Un double veto qui gèle la coopération militaire
La Pologne a annoncé qu'elle ne livrerait pas à l'Ukraine les drones de combat de type Warmate qu'elle utilisait jusqu'à présent pour ses propres besoins, a-t-on appris de sources officielles. En retour, Kiev a bloqué la livraison de chasseurs MiG-29 promis par Varsovie. Cette escalade de mesures de rétorsion illustre la dégradation rapide des liens entre deux pays qui étaient pourtant considérés comme des alliés indéfectibles face à l'agression russe.

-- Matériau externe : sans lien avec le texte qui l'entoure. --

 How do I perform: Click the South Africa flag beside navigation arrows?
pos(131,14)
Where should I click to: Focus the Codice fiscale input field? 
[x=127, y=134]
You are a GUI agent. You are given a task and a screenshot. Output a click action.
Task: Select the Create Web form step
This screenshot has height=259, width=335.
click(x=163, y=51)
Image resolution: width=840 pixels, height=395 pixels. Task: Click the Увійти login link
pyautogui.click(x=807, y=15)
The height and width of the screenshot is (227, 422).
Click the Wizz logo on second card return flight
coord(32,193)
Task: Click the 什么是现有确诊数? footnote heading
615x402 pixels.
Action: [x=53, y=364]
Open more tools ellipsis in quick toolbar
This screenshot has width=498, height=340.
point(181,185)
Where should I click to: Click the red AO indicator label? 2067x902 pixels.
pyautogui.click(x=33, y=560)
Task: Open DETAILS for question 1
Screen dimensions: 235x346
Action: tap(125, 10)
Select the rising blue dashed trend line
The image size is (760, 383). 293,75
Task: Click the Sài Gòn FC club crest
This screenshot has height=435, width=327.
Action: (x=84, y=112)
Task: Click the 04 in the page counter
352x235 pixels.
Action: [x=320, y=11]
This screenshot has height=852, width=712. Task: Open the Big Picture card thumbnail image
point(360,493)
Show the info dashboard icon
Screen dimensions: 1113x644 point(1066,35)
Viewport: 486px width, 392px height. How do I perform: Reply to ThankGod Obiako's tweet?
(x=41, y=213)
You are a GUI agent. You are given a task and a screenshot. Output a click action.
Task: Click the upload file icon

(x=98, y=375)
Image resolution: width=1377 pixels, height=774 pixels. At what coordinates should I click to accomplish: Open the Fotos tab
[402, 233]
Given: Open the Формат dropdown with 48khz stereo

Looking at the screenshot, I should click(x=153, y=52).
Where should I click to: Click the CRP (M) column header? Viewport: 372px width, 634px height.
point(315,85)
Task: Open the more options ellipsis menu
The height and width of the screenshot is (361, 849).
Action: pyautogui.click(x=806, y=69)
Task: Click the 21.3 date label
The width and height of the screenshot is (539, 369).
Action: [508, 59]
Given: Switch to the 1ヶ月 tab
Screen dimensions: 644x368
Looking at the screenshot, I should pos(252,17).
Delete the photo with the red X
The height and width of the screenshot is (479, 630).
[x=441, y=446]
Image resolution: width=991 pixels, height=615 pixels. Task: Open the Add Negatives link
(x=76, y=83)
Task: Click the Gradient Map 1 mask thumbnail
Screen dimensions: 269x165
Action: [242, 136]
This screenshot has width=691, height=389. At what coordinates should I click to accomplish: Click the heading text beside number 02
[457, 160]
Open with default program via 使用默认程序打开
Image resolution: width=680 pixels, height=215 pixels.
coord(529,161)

Une nouvelle unité militaire au cœur de la discorde
À l'origine de cette brouille se trouve la formation, il y a plusieurs semaines, de la 4e brigade d'infanterie motorisée distincte au sein des forces armées ukrainiennes. Cette unité a reçu le nom de « brigade Stepan Bandera », en hommage au leader nationaliste ukrainien qui a combattu pour l'indépendance de son pays durant la première moitié du XXe siècle. Or, pour la Pologne, Bandera est une figure associée à la tragédie de Volhynie, un massacre perpétré entre 1943 et 1944 par l'Armée insurrectionnelle ukrainienne (UPA) au cours duquel environ 100 000 Polonais ont trouvé la mort.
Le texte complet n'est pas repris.